▶ _Goal_:
Recast the records in the part that opens with the line containing "Given: Expand Advanced options section" and closes with the line containing "I will pos(690,160)." as a two-column CSV with the columns text and answer, one row per record. Put each value in a single quoted field, with line breaks replaced by spaces.

▶ _Supplied material_:
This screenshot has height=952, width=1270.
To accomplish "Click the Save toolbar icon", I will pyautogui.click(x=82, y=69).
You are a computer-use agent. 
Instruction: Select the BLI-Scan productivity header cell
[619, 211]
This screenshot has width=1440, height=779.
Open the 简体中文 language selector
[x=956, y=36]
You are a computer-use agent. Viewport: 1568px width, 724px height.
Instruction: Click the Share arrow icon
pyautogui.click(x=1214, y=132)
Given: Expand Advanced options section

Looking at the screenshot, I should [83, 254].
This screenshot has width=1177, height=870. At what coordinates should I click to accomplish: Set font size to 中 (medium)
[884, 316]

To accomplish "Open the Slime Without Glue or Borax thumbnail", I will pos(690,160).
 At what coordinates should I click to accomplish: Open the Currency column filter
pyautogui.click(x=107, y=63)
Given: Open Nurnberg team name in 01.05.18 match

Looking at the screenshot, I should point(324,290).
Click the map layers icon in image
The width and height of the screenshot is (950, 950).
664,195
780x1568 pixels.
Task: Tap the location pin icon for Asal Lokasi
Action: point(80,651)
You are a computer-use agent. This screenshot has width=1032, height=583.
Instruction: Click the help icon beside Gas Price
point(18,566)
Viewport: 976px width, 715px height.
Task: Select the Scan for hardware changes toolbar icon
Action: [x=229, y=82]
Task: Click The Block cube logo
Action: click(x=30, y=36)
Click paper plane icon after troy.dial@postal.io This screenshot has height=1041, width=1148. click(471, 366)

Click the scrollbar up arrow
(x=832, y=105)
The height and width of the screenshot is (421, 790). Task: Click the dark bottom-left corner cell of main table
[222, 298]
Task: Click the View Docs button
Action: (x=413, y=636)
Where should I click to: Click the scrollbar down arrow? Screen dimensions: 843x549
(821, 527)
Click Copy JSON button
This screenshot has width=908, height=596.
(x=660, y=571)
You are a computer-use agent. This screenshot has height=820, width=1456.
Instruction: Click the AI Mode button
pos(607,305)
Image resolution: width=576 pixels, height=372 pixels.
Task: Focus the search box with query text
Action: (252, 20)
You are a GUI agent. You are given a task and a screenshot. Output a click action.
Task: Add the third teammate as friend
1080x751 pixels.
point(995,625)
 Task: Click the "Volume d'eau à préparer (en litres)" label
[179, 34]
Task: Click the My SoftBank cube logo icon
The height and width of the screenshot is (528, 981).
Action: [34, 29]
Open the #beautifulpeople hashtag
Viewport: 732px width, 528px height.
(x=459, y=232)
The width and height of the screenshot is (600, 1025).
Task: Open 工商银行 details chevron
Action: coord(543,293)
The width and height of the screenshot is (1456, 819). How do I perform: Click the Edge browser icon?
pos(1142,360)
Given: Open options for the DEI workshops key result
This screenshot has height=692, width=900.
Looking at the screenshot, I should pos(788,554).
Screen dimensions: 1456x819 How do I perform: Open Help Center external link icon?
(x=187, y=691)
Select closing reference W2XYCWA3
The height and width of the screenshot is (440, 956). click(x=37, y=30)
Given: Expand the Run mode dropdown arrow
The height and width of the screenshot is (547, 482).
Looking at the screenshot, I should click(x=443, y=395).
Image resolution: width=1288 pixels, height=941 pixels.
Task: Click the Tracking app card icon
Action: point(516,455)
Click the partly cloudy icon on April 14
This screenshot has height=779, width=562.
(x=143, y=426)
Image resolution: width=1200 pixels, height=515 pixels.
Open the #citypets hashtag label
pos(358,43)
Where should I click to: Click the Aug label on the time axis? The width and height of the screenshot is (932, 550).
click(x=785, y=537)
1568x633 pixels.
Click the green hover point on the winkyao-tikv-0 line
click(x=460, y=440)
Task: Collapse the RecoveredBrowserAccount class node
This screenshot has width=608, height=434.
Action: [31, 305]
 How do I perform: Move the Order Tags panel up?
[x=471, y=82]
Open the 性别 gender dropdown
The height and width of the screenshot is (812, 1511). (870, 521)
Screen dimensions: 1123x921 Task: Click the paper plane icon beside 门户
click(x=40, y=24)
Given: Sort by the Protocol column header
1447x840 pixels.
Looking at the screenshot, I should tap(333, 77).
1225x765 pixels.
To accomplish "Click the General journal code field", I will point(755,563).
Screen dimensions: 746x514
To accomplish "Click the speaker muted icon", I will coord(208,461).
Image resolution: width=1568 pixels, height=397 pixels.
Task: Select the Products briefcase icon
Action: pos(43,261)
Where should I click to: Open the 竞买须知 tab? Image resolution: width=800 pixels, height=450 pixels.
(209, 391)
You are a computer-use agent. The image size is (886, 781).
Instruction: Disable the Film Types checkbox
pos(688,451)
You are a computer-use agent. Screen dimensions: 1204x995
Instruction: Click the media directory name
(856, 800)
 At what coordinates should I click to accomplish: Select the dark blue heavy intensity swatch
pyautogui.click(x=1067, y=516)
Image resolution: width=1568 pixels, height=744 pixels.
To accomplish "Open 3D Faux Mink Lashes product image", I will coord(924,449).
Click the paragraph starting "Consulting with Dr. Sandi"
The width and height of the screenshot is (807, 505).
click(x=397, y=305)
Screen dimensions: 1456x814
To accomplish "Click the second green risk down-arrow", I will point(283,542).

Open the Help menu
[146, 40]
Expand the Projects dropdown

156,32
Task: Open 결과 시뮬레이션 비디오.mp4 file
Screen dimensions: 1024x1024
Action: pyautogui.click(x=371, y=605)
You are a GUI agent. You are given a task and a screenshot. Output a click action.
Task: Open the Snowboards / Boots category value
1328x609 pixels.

▶ _Exercise solution_:
text,answer
"Given: Expand Advanced options section","Looking at the screenshot, I should [83, 254]."
"This screenshot has width=1177, height=870. At what coordinates should I click to accomplish: Set font size to 中 (medium)","[884, 316]"
"To accomplish ""Open the Slime Without Glue or Borax thumbnail"",","I will pos(690,160)."